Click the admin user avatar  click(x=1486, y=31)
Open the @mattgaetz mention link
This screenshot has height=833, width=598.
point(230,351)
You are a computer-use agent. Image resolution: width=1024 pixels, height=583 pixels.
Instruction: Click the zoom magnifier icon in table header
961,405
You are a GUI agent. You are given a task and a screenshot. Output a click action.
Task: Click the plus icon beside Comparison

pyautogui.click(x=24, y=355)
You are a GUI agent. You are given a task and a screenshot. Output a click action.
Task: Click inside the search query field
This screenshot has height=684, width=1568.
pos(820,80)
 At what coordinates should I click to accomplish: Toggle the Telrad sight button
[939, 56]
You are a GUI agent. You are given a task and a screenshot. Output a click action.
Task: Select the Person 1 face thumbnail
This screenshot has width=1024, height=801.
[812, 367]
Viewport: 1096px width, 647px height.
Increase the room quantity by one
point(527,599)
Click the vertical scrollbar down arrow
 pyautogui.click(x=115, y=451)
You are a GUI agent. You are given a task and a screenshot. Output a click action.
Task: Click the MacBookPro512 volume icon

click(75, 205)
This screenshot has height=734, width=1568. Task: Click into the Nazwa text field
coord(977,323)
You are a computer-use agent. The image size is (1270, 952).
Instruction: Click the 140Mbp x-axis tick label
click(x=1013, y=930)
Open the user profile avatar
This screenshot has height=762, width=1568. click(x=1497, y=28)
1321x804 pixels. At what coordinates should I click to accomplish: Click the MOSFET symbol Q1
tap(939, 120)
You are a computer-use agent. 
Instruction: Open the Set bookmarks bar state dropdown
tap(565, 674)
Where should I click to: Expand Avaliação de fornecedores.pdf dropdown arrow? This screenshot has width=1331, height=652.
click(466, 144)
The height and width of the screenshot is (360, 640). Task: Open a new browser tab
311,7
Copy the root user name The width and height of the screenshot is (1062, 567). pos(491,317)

* **EXERCISE REQUIREMENTS**:
Reproduce the entire listing above exactly, leaving nothing out.

* **EXERCISE RESULT**:
Click the admin user avatar  click(x=1486, y=31)
Open the @mattgaetz mention link
This screenshot has height=833, width=598.
point(230,351)
You are a computer-use agent. Image resolution: width=1024 pixels, height=583 pixels.
Instruction: Click the zoom magnifier icon in table header
961,405
You are a GUI agent. You are given a task and a screenshot. Output a click action.
Task: Click the plus icon beside Comparison

pyautogui.click(x=24, y=355)
You are a GUI agent. You are given a task and a screenshot. Output a click action.
Task: Click inside the search query field
This screenshot has height=684, width=1568.
pos(820,80)
 At what coordinates should I click to accomplish: Toggle the Telrad sight button
[939, 56]
You are a GUI agent. You are given a task and a screenshot. Output a click action.
Task: Select the Person 1 face thumbnail
This screenshot has width=1024, height=801.
[812, 367]
Viewport: 1096px width, 647px height.
Increase the room quantity by one
point(527,599)
Click the vertical scrollbar down arrow
 pyautogui.click(x=115, y=451)
You are a GUI agent. You are given a task and a screenshot. Output a click action.
Task: Click the MacBookPro512 volume icon

click(75, 205)
This screenshot has height=734, width=1568. Task: Click into the Nazwa text field
coord(977,323)
You are a computer-use agent. The image size is (1270, 952).
Instruction: Click the 140Mbp x-axis tick label
click(x=1013, y=930)
Open the user profile avatar
This screenshot has height=762, width=1568. click(x=1497, y=28)
1321x804 pixels. At what coordinates should I click to accomplish: Click the MOSFET symbol Q1
tap(939, 120)
You are a computer-use agent. 
Instruction: Open the Set bookmarks bar state dropdown
tap(565, 674)
Where should I click to: Expand Avaliação de fornecedores.pdf dropdown arrow? This screenshot has width=1331, height=652.
click(466, 144)
The height and width of the screenshot is (360, 640). Task: Open a new browser tab
311,7
Copy the root user name The width and height of the screenshot is (1062, 567). pos(491,317)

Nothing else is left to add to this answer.